The relationship between Turkey and the United States continues to deteriorate, as the Turkish government retaliated against the United States government’s decision to temporarily stop processing non-immigrant visas. The Turkish government went so far as to state that it was no longer recognizing the outgoing US ambassador as an official representative of the US government.
The strained relationship between the two countries has been building for quite some time but was exacerbated when Turkish President Erdogan’s bodyguards beat up Kurdish protesters in Washington, DC in May. Many of those bodyguards have now been indicted in US courts.
Turkey has also continued its crackdown on supporters of exiled cleric Fethullah Gülen, alleged by the Turkish government to have orchestrated the 2016 military coup against President Erdogan. Turkey has arrested two Turkish nationals working at the US Embassy in Ankara, alleging that they have ties to Gülen’s movement. The most recent arrest spurred the State Department to suspend processing non-immigrant visas at its consulates in Turkey, with the Turkish government retaliating by announcing the same visa suspensions for US visitors to Turkey.
Hopes for a speedy resolution to the diplomatic spat have been quashed by President Erdogan’s recent tirade against the United States. Contributing to Erdogan’s anger is US support of Kurdish fighters fighting against ISIS in Syria.
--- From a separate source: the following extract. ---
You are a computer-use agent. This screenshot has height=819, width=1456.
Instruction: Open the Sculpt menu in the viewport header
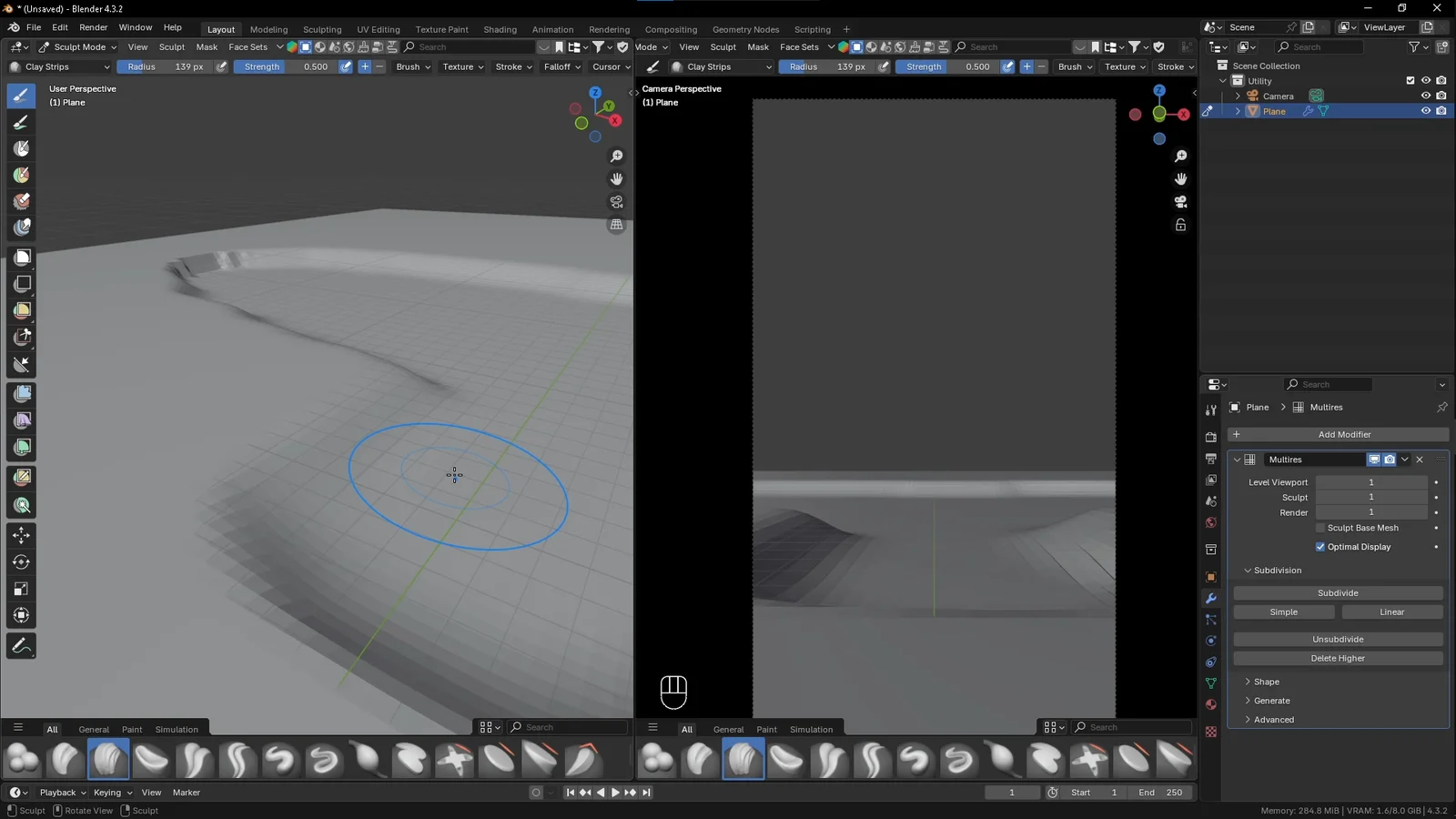tap(172, 46)
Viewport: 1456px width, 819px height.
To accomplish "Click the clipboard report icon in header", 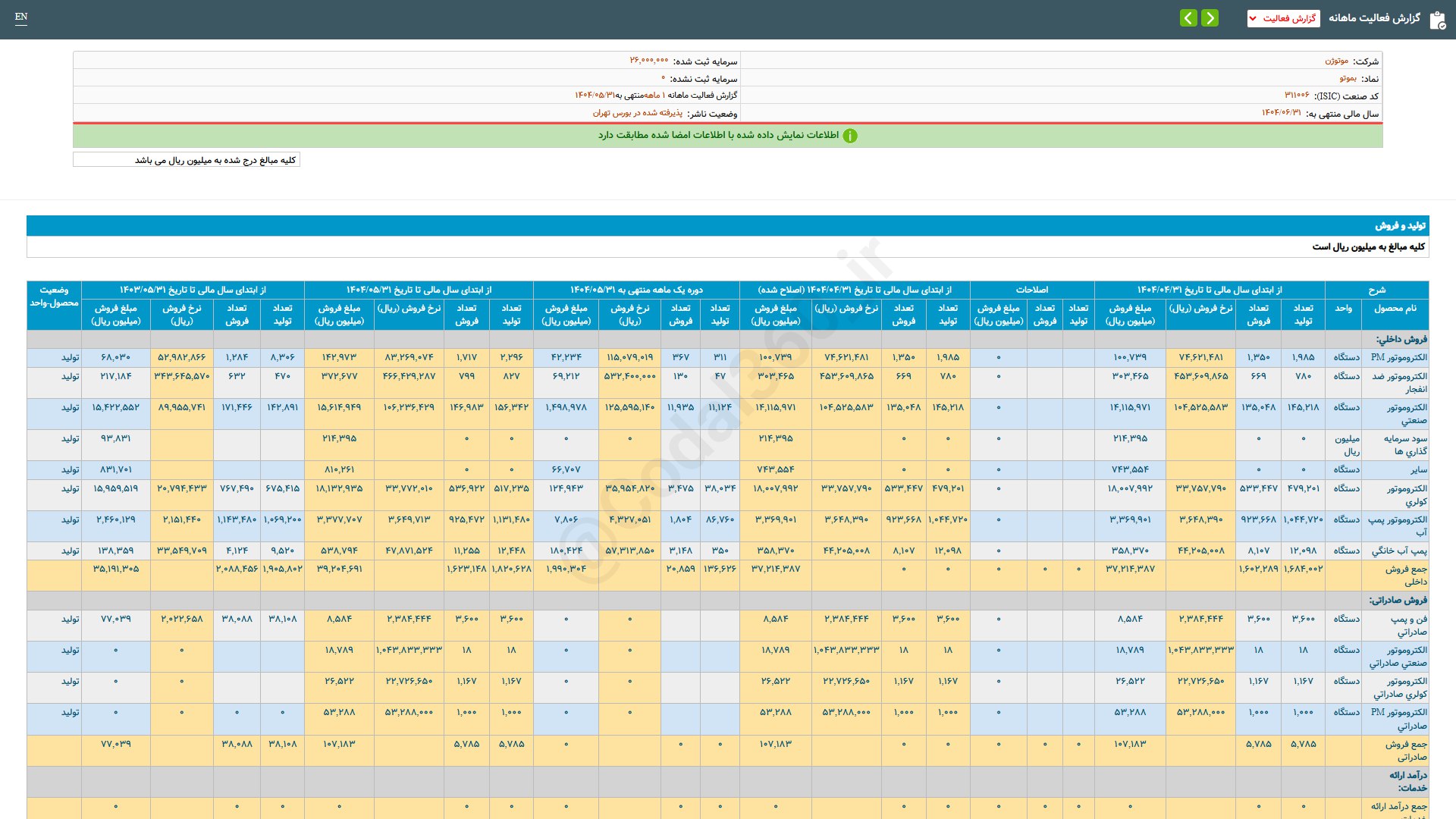I will pos(1437,19).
The Turkish government views the Kurdish fighters as terrorists, as the country has waged decades of war against Kurdish separatists within Turkey.
The United States is not the only country with which Turkey has a strained relationship, as Turkey’s traditionally strong relationship with Germany has also deteriorated in recent years. In response to continued refusals from Erdogan to allow German parliamentarians to visit German forces stationed at NATO’s US-built Incirlik Air Base in Turkey, the German government decided to move its air units from Turkey to Jordan.